The Republican Party’s public stance on the budget wars is that President Obama is to blame for refusing to support cuts to retirement programs. Now, it’s sort of a tricky stance to maintain because Obama has publicly declared his willingness to cut spending on retirement programs and even outlined his position. The interesting split within the Republican Party is between those Republicans who understand this fact but choose not to acknowledge it, those who don’t understand it, and those who don’t really care.
In the first category is John Boehner. If anybody is intimately familiar with Obama’s negotiating position on the long-term budget, it is the House Speaker who has spent hours and hours locked in negotiations with Obama. Boehner appeared on Meet the Press yesterday, where David Gregory admirably and quite unusually confronted Boehner with the existence of the White House proposal Boehner won’t acknowledge. Boehner declared, “there’s no plan from Senate Democrats or the White House to replace the sequester.” Gregory reminded him that Obama does in fact have such a proposal. Boehner replied:
Well, David that’s just nonsense. If he had a plan, why wouldn’t Senate Democrats go ahead and pass it?
That is an incredibly strange response. Senate Democrats do have a plan, but it won’t pass because Senate Republicans are filibustering it. Even if they didn’t have a plan, and even if there were no filibuster, how would this negate the existence of Obama’s plan? Maybe Senate Democrats don’t want to pass his plan because it contains unpopular cuts to retirement programs, and they’re waiting for Republican to buy in first!
Boehner then segued into an unrelated talking point about how great tax reform would be. Gregory steered him back to the question — why not trade tax deductions for cuts to retirement programs? Boehner replied, “Listen. I have worked with the president for two years to try to come to an agreement. Unfortunately, we’ve not been able to do so.” Right! Obama has a deficit plan, but Boehner couldn’t come to an agreement on it because Eric Cantor told him the House Republicans wouldn’t approve it. Cantor has said this himself. That’s not a supporting point for Boehner’s contention that Obama has no deficit proposal that includes spending cuts. It’s, if anything, a refutation.
Boehner then repeated his claim that Obama refuses to “get serious about spending, and Gregory again noted that Obama has a proposal to cut spending. Boehner just repeated his position once again:
David, the president got $650 billion of higher taxes on the American people on January the first. How much more does he want, one. When is the president going to address the spending side of this?

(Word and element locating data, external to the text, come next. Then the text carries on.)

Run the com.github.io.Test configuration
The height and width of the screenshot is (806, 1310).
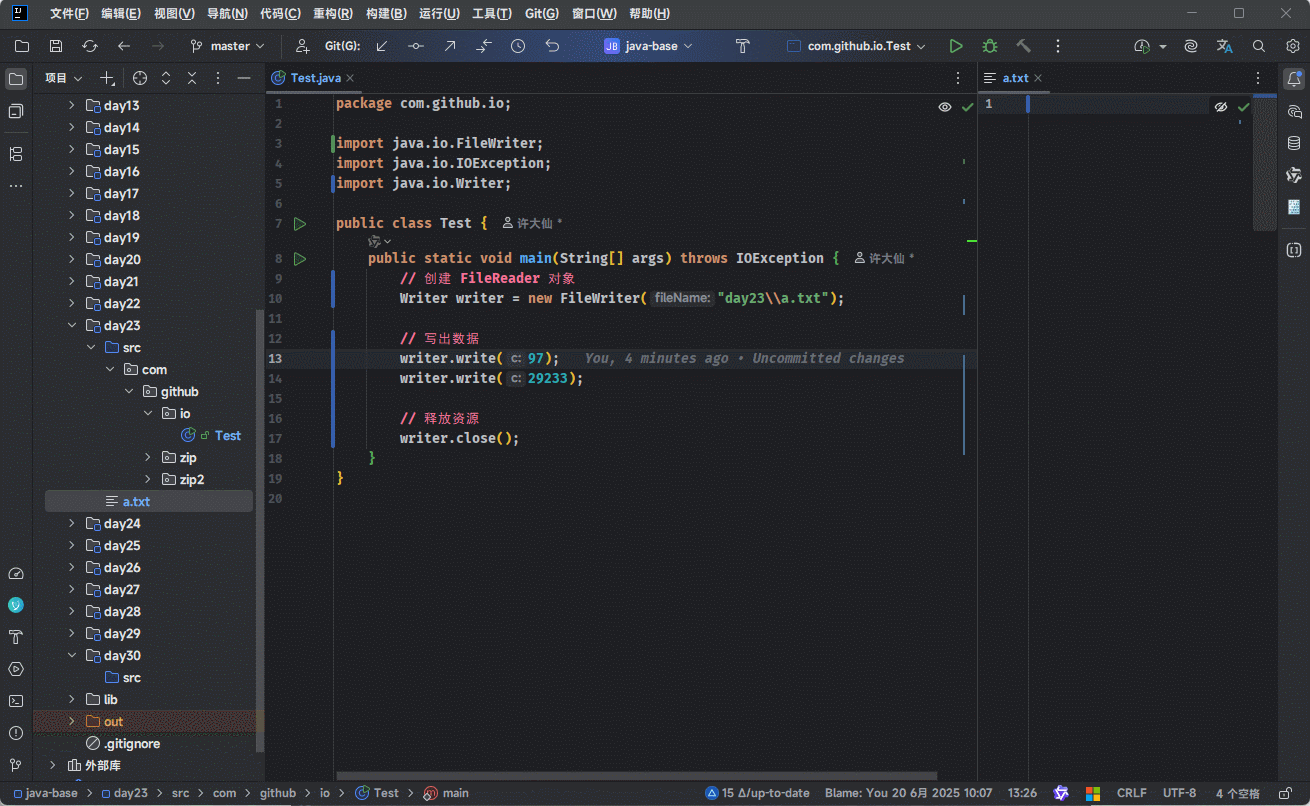[956, 46]
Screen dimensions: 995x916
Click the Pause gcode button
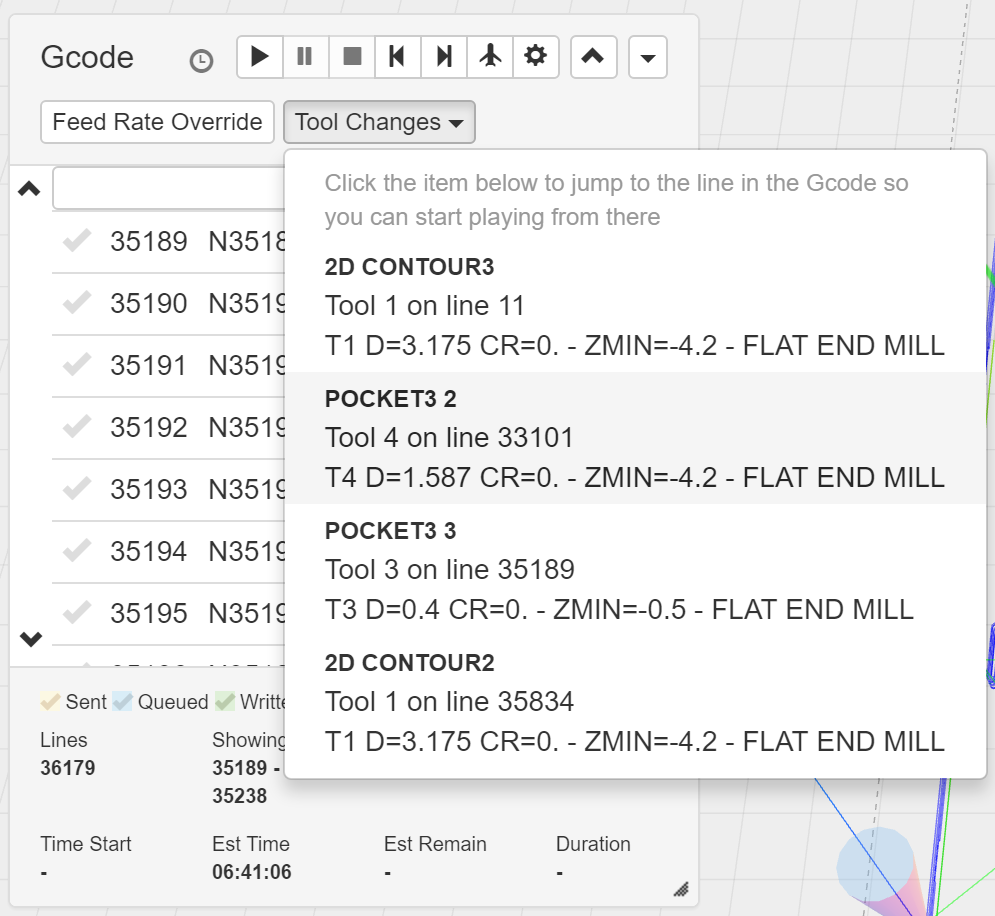click(x=305, y=57)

Boehner’s gambit here is perfectly obvious. He wants to cut a deal with Obama, but understands that doing so would result in him getting fired from his job. But since “my members are so crazy they won’t even let me negotiate” is not a strong message to bring to a high-profile showdown, Boehner can’t say that. Instead he’s going with the time-honored method of just saying a bunch of words about politics until the interviewer gets tired of it and moves on.
What’s more noteworthy is the large camp of Republicans who seem inclined to believe Boehner’s version. Susan Collins is surely the sort of Republican who would like to support something along the lines of Obama’s proposal. Instead she is saying things like this:
“The president has to go first with plans for Medicare and Social Security,” she said. “Then I think you will see more receptivity on the Republican side to an overhaul of the tax code” that raises more revenue.
Senator Collins! Even if your computer blocks access to the White House website, do you not remember when Obama talked about his plan to reduce spending on those programs at the State of the Union address? You were there!
Meanwhile, Byron York quotes GOP aides in Congress puzzling out Obama’s strategy:
“It’s still not clear he’s willing to actually cut spending,” said another House aide. “And that’s what is necessary.”
“I’m not so sure he has given up on raising taxes entirely,” says yet another aide. “He will try to raise net tax revenue through tax reform.”
It’s not clear? You’re not sure? Obama is saying this every day. How much more clear does he have to be? This is starting to sound like an old Phil Hartman–Jon Lovitz routine:
Possibly the most revealing iteration of the thought process of most Republicans came from GOP strategist Mike Murphy this weekend. It occurred in real time, on Twitter, leaving Murphy’s mental processes unusually exposed. Ezra Klein covered the timeline, but to recapitulate the basics, Murphy began by opining that Republicans might cut a deal with Obama if only Obama would endorse means-testing Medicare. Reporter John Harwood tweeted to him that Obama has supported this. Murphy replied that it’s a “good start but not enough” — Obama should also support “chained CPI,” or using a stingier formula to calculate cost of living increases for Social Security. Many people pointed this out to him. Murphy then called chained CPI a “small-beans gimmick.”
Murphy probably represents the vast bulk of the Republican Party right now. They don’t follow the ins and outs of the policy debate. They don’t like taxes or spending. Many of them — enough to pass a bargain through the House, with Democratic support — could be persuaded to support a compromise in theory. But their sense of what a fair bargain might look like is determined almost entirely by partisan signals. If Obama is willing to do something, they figure, that thing can’t be good enough.